There are different types of psychological treatments for eating disorders and you may be offered a combination of them. Medication should only be offered alongside other treatments.
Physical treatments like acupuncture, weight training and yoga should not be offered as a treatment for eating disorders.
Guided self-help programme
This is a programme where you’ll look at the thoughts, feelings and actions that you have in relation to eating. You should also have some support sessions to help you follow the programme.
Psycho-education
This means you will learn about your symptoms and how to manage them.
Treatments for anorexia
The key goal when treating anorexia is to reach a healthy weight. Your weight will be monitored and possibly shared with your family members and carers by your doctor.

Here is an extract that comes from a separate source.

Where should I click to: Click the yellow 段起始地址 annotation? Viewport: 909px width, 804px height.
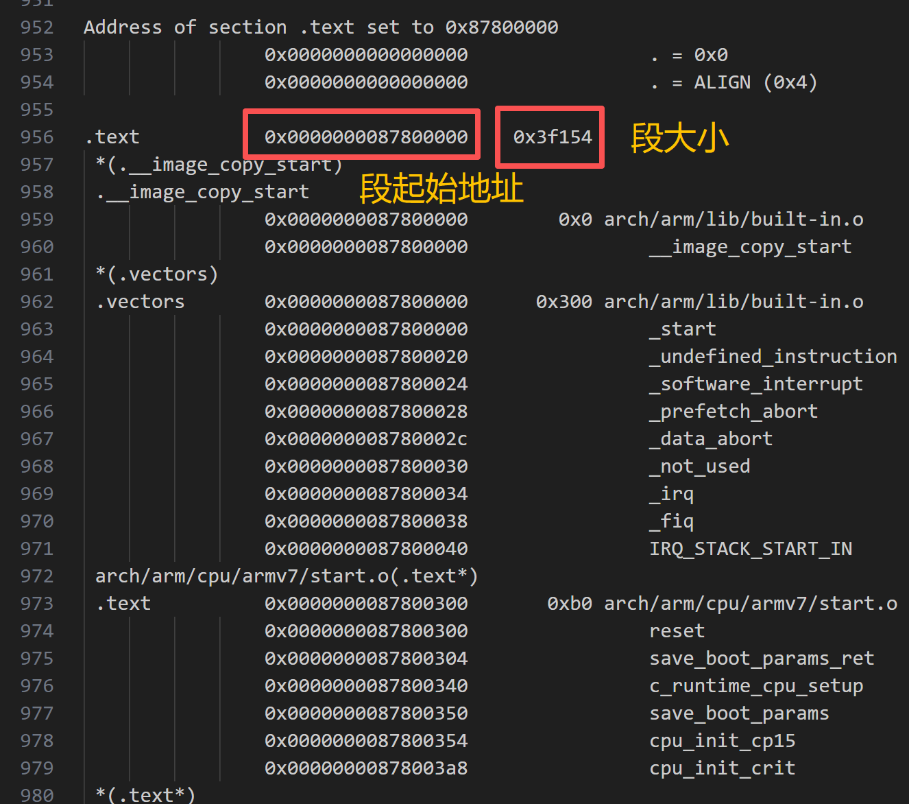[441, 189]
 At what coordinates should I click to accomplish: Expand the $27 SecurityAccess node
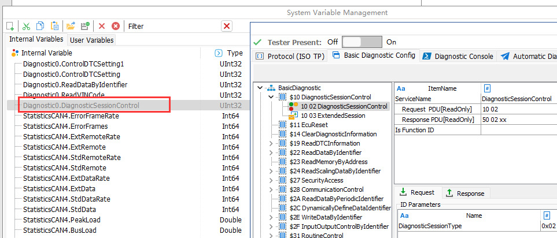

There are different psychological treatments for anorexia in adults. Your doctor should talk to you about different treatments. You should be given your preferred treatment if it is available.
Individual eating-disorder-focused cognitive behavioural therapy (CBT-ED)
This is long-term individual therapy which aims to reduce risk to your physical health by teaching you about nutrition and new ways to think about food, your body image and self-esteem. You will be asked to monitor what you are eating and how this makes you feel.
Group eating-disorder-focused cognitive behavioural therapy (CBT-ED)
Group CBT-ED is used to help treat binge eating disorder. It aims to help you monitor your eating behaviour and identify and learn how to cope with triggers for bingeing. It will help you to change negative beliefs you have about your body.
Maudsley anorexia nervosa treatment for adults (MANTRA)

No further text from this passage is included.